===== SUPPLIED ENTRIES
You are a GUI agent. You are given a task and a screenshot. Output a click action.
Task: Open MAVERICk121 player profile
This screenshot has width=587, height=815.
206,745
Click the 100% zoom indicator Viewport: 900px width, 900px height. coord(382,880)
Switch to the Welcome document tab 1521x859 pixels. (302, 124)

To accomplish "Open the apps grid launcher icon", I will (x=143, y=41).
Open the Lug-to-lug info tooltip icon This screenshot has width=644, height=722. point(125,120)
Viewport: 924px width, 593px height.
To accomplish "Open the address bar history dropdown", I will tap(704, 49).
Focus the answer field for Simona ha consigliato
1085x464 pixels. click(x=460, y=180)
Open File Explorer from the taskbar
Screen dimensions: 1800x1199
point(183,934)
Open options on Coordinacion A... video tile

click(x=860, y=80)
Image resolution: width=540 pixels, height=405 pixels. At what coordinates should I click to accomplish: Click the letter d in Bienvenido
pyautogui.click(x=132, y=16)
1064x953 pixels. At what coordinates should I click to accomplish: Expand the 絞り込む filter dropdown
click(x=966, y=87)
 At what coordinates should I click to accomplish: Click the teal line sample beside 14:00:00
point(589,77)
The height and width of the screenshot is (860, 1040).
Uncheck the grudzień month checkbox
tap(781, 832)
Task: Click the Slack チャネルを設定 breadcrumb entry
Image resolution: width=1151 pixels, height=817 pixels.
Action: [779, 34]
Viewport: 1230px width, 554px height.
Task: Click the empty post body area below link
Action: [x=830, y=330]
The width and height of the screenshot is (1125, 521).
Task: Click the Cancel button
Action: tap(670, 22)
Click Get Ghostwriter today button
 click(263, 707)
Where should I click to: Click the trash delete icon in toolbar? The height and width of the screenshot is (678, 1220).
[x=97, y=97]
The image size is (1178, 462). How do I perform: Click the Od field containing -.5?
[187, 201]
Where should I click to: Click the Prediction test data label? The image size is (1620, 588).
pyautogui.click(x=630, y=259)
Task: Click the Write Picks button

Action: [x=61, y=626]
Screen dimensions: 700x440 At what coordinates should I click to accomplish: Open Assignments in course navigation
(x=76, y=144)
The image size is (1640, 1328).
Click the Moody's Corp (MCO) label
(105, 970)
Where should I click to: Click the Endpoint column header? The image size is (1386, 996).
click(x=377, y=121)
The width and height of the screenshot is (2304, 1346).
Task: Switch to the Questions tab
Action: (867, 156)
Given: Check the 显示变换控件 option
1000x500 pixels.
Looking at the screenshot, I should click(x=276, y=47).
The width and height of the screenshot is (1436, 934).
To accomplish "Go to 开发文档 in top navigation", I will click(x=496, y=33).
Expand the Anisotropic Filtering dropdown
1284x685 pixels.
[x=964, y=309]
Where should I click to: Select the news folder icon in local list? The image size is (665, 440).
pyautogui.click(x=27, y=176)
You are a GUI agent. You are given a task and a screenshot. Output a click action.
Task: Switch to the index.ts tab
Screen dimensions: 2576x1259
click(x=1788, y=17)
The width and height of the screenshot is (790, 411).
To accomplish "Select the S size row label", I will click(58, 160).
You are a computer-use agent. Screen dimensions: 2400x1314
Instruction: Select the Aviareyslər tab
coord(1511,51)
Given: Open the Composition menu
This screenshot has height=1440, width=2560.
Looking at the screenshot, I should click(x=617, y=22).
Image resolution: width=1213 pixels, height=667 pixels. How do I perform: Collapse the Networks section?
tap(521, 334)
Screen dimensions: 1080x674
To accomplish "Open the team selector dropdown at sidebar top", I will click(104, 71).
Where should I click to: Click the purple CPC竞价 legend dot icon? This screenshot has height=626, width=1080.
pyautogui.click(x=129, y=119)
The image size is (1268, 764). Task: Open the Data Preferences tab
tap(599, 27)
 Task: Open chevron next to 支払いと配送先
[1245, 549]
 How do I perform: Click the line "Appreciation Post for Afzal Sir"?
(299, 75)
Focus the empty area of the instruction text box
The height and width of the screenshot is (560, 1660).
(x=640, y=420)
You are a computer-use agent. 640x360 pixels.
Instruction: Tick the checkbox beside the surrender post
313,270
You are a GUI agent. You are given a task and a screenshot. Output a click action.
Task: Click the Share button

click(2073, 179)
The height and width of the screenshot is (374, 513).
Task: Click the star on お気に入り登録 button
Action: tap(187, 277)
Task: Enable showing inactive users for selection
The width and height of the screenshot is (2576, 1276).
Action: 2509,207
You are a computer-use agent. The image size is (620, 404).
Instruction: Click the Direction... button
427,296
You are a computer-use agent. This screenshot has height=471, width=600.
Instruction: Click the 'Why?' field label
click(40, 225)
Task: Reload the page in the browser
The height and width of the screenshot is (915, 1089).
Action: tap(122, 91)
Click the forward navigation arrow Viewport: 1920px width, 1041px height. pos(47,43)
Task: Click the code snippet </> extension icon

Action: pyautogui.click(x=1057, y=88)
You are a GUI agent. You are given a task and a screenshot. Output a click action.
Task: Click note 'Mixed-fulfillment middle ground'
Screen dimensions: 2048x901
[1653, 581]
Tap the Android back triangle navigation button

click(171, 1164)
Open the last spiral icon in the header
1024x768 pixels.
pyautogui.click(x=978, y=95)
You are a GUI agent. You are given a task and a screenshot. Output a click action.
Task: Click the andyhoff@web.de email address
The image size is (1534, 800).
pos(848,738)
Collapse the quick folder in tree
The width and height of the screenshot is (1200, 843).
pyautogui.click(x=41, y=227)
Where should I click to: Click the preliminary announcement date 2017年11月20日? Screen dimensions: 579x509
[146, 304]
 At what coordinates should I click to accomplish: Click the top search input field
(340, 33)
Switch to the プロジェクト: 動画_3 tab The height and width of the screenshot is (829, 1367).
==========
WHAT THE TASK ASKS: Reproduce the listing above word for word, every line in its original order, with nothing added, dropped, or changed.

OUTPUT FOR THIS TASK:
You are a GUI agent. You are given a task and a screenshot. Output a click action.
Task: Open MAVERICk121 player profile
This screenshot has width=587, height=815.
206,745
Click the 100% zoom indicator Viewport: 900px width, 900px height. coord(382,880)
Switch to the Welcome document tab 1521x859 pixels. (302, 124)

To accomplish "Open the apps grid launcher icon", I will (x=143, y=41).
Open the Lug-to-lug info tooltip icon This screenshot has width=644, height=722. point(125,120)
Viewport: 924px width, 593px height.
To accomplish "Open the address bar history dropdown", I will tap(704, 49).
Focus the answer field for Simona ha consigliato
1085x464 pixels. click(x=460, y=180)
Open File Explorer from the taskbar
Screen dimensions: 1800x1199
point(183,934)
Open options on Coordinacion A... video tile

click(x=860, y=80)
Image resolution: width=540 pixels, height=405 pixels. At what coordinates should I click to accomplish: Click the letter d in Bienvenido
pyautogui.click(x=132, y=16)
1064x953 pixels. At what coordinates should I click to accomplish: Expand the 絞り込む filter dropdown
click(x=966, y=87)
 At what coordinates should I click to accomplish: Click the teal line sample beside 14:00:00
point(589,77)
The height and width of the screenshot is (860, 1040).
Uncheck the grudzień month checkbox
tap(781, 832)
Task: Click the Slack チャネルを設定 breadcrumb entry
Image resolution: width=1151 pixels, height=817 pixels.
Action: [779, 34]
Viewport: 1230px width, 554px height.
Task: Click the empty post body area below link
Action: [x=830, y=330]
The width and height of the screenshot is (1125, 521).
Task: Click the Cancel button
Action: tap(670, 22)
Click Get Ghostwriter today button
 click(263, 707)
Where should I click to: Click the trash delete icon in toolbar? The height and width of the screenshot is (678, 1220).
[x=97, y=97]
The image size is (1178, 462). How do I perform: Click the Od field containing -.5?
[187, 201]
Where should I click to: Click the Prediction test data label? The image size is (1620, 588).
pyautogui.click(x=630, y=259)
Task: Click the Write Picks button

Action: [x=61, y=626]
Screen dimensions: 700x440 At what coordinates should I click to accomplish: Open Assignments in course navigation
(x=76, y=144)
The image size is (1640, 1328).
Click the Moody's Corp (MCO) label
(105, 970)
Where should I click to: Click the Endpoint column header? The image size is (1386, 996).
click(x=377, y=121)
The width and height of the screenshot is (2304, 1346).
Task: Switch to the Questions tab
Action: (867, 156)
Given: Check the 显示变换控件 option
1000x500 pixels.
Looking at the screenshot, I should click(x=276, y=47).
The width and height of the screenshot is (1436, 934).
To accomplish "Go to 开发文档 in top navigation", I will click(x=496, y=33).
Expand the Anisotropic Filtering dropdown
1284x685 pixels.
[x=964, y=309]
Where should I click to: Select the news folder icon in local list? The image size is (665, 440).
pyautogui.click(x=27, y=176)
You are a GUI agent. You are given a task and a screenshot. Output a click action.
Task: Switch to the index.ts tab
Screen dimensions: 2576x1259
click(x=1788, y=17)
The width and height of the screenshot is (790, 411).
To accomplish "Select the S size row label", I will click(58, 160).
You are a computer-use agent. Screen dimensions: 2400x1314
Instruction: Select the Aviareyslər tab
coord(1511,51)
Given: Open the Composition menu
This screenshot has height=1440, width=2560.
Looking at the screenshot, I should click(x=617, y=22).
Image resolution: width=1213 pixels, height=667 pixels. How do I perform: Collapse the Networks section?
tap(521, 334)
Screen dimensions: 1080x674
To accomplish "Open the team selector dropdown at sidebar top", I will click(104, 71).
Where should I click to: Click the purple CPC竞价 legend dot icon? This screenshot has height=626, width=1080.
pyautogui.click(x=129, y=119)
The image size is (1268, 764). Task: Open the Data Preferences tab
tap(599, 27)
 Task: Open chevron next to 支払いと配送先
[1245, 549]
 How do I perform: Click the line "Appreciation Post for Afzal Sir"?
(299, 75)
Focus the empty area of the instruction text box
The height and width of the screenshot is (560, 1660).
(x=640, y=420)
You are a computer-use agent. 640x360 pixels.
Instruction: Tick the checkbox beside the surrender post
313,270
You are a GUI agent. You are given a task and a screenshot. Output a click action.
Task: Click the Share button

click(2073, 179)
The height and width of the screenshot is (374, 513).
Task: Click the star on お気に入り登録 button
Action: tap(187, 277)
Task: Enable showing inactive users for selection
The width and height of the screenshot is (2576, 1276).
Action: 2509,207
You are a computer-use agent. The image size is (620, 404).
Instruction: Click the Direction... button
427,296
You are a computer-use agent. This screenshot has height=471, width=600.
Instruction: Click the 'Why?' field label
click(40, 225)
Task: Reload the page in the browser
The height and width of the screenshot is (915, 1089).
Action: tap(122, 91)
Click the forward navigation arrow Viewport: 1920px width, 1041px height. pos(47,43)
Task: Click the code snippet </> extension icon

Action: pyautogui.click(x=1057, y=88)
You are a GUI agent. You are given a task and a screenshot. Output a click action.
Task: Click note 'Mixed-fulfillment middle ground'
Screen dimensions: 2048x901
[1653, 581]
Tap the Android back triangle navigation button

click(171, 1164)
Open the last spiral icon in the header
1024x768 pixels.
pyautogui.click(x=978, y=95)
You are a GUI agent. You are given a task and a screenshot. Output a click action.
Task: Click the andyhoff@web.de email address
The image size is (1534, 800).
pos(848,738)
Collapse the quick folder in tree
The width and height of the screenshot is (1200, 843).
pyautogui.click(x=41, y=227)
Where should I click to: Click the preliminary announcement date 2017年11月20日? Screen dimensions: 579x509
[146, 304]
 At what coordinates should I click to accomplish: Click the top search input field
(340, 33)
Switch to the プロジェクト: 動画_3 tab The height and width of the screenshot is (829, 1367).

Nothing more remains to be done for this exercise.